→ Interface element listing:
╭──

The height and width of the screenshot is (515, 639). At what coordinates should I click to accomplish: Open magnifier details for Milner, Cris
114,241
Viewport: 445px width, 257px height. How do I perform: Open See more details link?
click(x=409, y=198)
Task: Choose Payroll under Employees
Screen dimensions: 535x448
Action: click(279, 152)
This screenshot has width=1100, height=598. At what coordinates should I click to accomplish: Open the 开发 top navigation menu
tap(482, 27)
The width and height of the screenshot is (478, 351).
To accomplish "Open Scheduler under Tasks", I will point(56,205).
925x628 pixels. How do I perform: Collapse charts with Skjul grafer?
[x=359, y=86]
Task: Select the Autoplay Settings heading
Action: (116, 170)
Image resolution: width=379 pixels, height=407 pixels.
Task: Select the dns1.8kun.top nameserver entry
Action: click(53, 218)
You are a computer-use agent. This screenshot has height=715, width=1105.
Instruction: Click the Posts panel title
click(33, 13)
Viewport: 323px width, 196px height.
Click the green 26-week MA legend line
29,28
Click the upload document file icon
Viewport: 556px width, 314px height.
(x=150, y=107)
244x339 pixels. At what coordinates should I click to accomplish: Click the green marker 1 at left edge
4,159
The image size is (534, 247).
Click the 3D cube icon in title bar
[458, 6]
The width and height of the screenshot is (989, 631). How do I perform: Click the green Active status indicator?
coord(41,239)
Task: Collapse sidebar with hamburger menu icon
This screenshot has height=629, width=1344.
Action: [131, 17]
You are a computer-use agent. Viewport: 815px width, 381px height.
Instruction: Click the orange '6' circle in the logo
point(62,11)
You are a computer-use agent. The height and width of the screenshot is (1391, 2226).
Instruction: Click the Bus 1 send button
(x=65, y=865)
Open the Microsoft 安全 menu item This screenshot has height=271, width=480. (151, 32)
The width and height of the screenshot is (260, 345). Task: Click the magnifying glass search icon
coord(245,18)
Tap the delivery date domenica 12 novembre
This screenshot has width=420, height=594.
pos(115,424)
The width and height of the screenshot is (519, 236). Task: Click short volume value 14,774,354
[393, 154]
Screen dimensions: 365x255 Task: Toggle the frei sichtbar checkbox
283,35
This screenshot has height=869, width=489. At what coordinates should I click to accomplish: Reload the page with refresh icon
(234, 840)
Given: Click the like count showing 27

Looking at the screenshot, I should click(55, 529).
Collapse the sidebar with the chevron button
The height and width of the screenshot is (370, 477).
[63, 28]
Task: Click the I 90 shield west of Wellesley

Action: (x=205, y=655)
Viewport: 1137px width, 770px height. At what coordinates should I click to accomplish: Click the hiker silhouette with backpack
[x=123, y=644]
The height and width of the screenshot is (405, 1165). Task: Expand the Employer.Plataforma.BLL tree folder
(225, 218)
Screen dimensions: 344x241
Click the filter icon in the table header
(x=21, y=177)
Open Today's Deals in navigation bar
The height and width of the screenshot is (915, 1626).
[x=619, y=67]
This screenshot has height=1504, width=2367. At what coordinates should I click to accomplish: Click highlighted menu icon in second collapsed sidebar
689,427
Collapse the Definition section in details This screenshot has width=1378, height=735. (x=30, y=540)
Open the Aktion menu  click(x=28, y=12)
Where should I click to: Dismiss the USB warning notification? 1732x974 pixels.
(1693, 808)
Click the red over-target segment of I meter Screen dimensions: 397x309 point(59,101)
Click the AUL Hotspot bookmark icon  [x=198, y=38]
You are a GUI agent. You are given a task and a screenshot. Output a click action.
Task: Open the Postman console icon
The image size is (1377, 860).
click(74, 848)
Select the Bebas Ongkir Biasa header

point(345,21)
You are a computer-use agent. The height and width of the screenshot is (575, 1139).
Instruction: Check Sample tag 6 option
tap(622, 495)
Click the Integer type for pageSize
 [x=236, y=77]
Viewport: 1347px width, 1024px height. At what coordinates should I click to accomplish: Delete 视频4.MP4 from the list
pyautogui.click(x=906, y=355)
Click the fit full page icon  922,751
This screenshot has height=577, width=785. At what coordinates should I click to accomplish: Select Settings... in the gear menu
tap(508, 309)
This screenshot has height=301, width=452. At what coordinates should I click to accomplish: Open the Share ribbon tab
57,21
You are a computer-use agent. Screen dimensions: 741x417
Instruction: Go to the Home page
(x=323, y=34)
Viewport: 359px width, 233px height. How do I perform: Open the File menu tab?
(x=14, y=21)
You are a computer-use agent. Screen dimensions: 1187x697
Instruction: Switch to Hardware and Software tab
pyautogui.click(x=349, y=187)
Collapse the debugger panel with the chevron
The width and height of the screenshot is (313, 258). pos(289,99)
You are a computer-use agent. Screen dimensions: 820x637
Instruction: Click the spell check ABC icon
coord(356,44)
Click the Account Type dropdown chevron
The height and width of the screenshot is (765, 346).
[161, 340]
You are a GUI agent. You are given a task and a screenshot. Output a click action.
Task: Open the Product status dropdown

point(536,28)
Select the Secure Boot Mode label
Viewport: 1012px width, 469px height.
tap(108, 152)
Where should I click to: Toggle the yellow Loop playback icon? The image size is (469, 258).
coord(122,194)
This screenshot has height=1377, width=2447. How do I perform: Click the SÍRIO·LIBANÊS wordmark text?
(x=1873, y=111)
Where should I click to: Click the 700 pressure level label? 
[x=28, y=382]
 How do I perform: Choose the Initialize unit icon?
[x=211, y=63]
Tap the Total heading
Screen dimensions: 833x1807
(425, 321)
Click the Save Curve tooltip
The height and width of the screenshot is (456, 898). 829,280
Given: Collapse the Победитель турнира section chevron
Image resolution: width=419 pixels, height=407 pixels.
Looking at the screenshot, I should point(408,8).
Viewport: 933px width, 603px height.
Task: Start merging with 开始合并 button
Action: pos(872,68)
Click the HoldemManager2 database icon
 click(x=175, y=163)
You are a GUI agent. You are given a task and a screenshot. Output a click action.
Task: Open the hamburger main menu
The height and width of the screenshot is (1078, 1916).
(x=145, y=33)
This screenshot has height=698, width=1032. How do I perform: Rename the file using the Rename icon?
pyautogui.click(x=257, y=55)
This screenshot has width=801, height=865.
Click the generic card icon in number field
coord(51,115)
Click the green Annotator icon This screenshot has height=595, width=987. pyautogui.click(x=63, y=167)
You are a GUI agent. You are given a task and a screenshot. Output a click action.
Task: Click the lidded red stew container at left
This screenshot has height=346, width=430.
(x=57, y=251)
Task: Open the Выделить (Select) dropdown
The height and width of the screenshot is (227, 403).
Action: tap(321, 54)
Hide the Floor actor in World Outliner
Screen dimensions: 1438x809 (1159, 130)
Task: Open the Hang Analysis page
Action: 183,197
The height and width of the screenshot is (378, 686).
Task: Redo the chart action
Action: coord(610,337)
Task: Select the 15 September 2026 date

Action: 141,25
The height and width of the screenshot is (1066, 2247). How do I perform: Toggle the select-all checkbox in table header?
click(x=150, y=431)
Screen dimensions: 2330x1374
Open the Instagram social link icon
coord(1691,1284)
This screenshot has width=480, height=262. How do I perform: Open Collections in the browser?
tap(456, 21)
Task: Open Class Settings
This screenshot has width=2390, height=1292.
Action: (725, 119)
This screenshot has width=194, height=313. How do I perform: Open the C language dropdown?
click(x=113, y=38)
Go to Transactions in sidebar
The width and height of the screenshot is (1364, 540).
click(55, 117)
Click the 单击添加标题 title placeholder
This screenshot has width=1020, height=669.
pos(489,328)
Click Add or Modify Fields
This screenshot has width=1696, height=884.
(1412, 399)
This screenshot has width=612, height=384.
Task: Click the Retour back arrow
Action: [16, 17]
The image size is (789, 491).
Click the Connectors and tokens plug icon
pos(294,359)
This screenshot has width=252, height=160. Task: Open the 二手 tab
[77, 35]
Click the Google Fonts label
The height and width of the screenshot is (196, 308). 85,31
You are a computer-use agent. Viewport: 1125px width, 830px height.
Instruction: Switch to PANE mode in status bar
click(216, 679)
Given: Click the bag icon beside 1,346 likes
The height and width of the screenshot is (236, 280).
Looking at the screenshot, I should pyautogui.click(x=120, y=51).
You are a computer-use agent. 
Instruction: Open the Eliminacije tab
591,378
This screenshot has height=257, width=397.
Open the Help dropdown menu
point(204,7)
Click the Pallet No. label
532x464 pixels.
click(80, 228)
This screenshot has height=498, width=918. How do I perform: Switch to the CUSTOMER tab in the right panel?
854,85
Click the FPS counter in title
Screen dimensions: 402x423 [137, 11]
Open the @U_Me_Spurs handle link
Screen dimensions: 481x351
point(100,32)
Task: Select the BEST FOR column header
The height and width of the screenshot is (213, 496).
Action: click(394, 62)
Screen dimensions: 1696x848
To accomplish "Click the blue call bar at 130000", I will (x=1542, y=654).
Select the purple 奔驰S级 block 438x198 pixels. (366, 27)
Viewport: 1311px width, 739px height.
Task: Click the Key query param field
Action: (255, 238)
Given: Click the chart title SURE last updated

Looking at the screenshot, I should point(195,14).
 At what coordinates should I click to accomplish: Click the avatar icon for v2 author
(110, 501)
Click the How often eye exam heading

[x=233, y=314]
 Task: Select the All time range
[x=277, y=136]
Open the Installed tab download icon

╰──

→ What to work on: Please give everything from the line containing "Given: Click the chart" down to the end of the listing as a numbered list, skipping any blank lines.

→ Task answer:
1. Given: Click the chart title SURE last updated
2. Looking at the screenshot, I should point(195,14).
3.  At what coordinates should I click to accomplish: Click the avatar icon for v2 author
4. (110, 501)
5. Click the How often eye exam heading
6. [x=233, y=314]
7.  Task: Select the All time range
8. [x=277, y=136]
9. Open the Installed tab download icon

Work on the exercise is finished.